— BEGIN —

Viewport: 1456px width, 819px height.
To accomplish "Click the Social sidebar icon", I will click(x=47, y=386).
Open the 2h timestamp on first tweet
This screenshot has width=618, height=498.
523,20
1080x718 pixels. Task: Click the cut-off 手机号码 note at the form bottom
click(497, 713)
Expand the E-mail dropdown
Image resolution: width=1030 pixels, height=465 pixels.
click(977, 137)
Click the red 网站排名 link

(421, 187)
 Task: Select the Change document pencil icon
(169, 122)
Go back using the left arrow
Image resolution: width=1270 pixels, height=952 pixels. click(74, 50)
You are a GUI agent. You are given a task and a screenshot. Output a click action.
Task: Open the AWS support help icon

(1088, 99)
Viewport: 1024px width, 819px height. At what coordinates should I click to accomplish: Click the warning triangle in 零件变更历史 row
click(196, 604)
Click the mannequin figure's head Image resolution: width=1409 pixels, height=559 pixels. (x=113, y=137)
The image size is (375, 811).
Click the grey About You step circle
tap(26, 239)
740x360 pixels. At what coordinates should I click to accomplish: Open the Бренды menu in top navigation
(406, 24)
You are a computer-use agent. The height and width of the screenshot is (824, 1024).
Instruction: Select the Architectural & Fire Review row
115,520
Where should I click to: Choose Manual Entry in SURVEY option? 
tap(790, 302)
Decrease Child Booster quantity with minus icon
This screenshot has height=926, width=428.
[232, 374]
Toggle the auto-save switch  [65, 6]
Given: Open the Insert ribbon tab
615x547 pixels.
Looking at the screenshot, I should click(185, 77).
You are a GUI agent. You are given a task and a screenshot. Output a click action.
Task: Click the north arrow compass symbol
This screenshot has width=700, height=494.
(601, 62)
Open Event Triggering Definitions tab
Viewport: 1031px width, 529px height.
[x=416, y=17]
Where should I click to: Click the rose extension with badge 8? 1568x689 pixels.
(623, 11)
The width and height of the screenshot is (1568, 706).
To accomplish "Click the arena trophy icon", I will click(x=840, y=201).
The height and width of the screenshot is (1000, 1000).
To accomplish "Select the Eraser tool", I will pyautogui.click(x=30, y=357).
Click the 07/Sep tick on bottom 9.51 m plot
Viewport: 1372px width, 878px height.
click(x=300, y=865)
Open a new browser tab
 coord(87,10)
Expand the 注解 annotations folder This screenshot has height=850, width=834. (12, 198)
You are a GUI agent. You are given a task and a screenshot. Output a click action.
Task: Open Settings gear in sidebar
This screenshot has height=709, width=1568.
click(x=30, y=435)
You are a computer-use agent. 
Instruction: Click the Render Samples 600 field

— END —

[What is required] Pull out every line above and write each one again word for word.

[Solution to this problem]
Viewport: 1456px width, 819px height.
To accomplish "Click the Social sidebar icon", I will click(x=47, y=386).
Open the 2h timestamp on first tweet
This screenshot has width=618, height=498.
523,20
1080x718 pixels. Task: Click the cut-off 手机号码 note at the form bottom
click(497, 713)
Expand the E-mail dropdown
Image resolution: width=1030 pixels, height=465 pixels.
click(977, 137)
Click the red 网站排名 link

(421, 187)
 Task: Select the Change document pencil icon
(169, 122)
Go back using the left arrow
Image resolution: width=1270 pixels, height=952 pixels. click(74, 50)
You are a GUI agent. You are given a task and a screenshot. Output a click action.
Task: Open the AWS support help icon

(1088, 99)
Viewport: 1024px width, 819px height. At what coordinates should I click to accomplish: Click the warning triangle in 零件变更历史 row
click(196, 604)
Click the mannequin figure's head Image resolution: width=1409 pixels, height=559 pixels. (x=113, y=137)
The image size is (375, 811).
Click the grey About You step circle
tap(26, 239)
740x360 pixels. At what coordinates should I click to accomplish: Open the Бренды menu in top navigation
(406, 24)
You are a computer-use agent. The height and width of the screenshot is (824, 1024).
Instruction: Select the Architectural & Fire Review row
115,520
Where should I click to: Choose Manual Entry in SURVEY option? 
tap(790, 302)
Decrease Child Booster quantity with minus icon
This screenshot has height=926, width=428.
[232, 374]
Toggle the auto-save switch  [65, 6]
Given: Open the Insert ribbon tab
615x547 pixels.
Looking at the screenshot, I should click(185, 77).
You are a GUI agent. You are given a task and a screenshot. Output a click action.
Task: Click the north arrow compass symbol
This screenshot has width=700, height=494.
(601, 62)
Open Event Triggering Definitions tab
Viewport: 1031px width, 529px height.
[x=416, y=17]
Where should I click to: Click the rose extension with badge 8? 1568x689 pixels.
(623, 11)
The width and height of the screenshot is (1568, 706).
To accomplish "Click the arena trophy icon", I will click(x=840, y=201).
The height and width of the screenshot is (1000, 1000).
To accomplish "Select the Eraser tool", I will pyautogui.click(x=30, y=357).
Click the 07/Sep tick on bottom 9.51 m plot
Viewport: 1372px width, 878px height.
click(x=300, y=865)
Open a new browser tab
 coord(87,10)
Expand the 注解 annotations folder This screenshot has height=850, width=834. (12, 198)
You are a GUI agent. You are given a task and a screenshot. Output a click action.
Task: Open Settings gear in sidebar
This screenshot has height=709, width=1568.
click(x=30, y=435)
You are a computer-use agent. 
Instruction: Click the Render Samples 600 field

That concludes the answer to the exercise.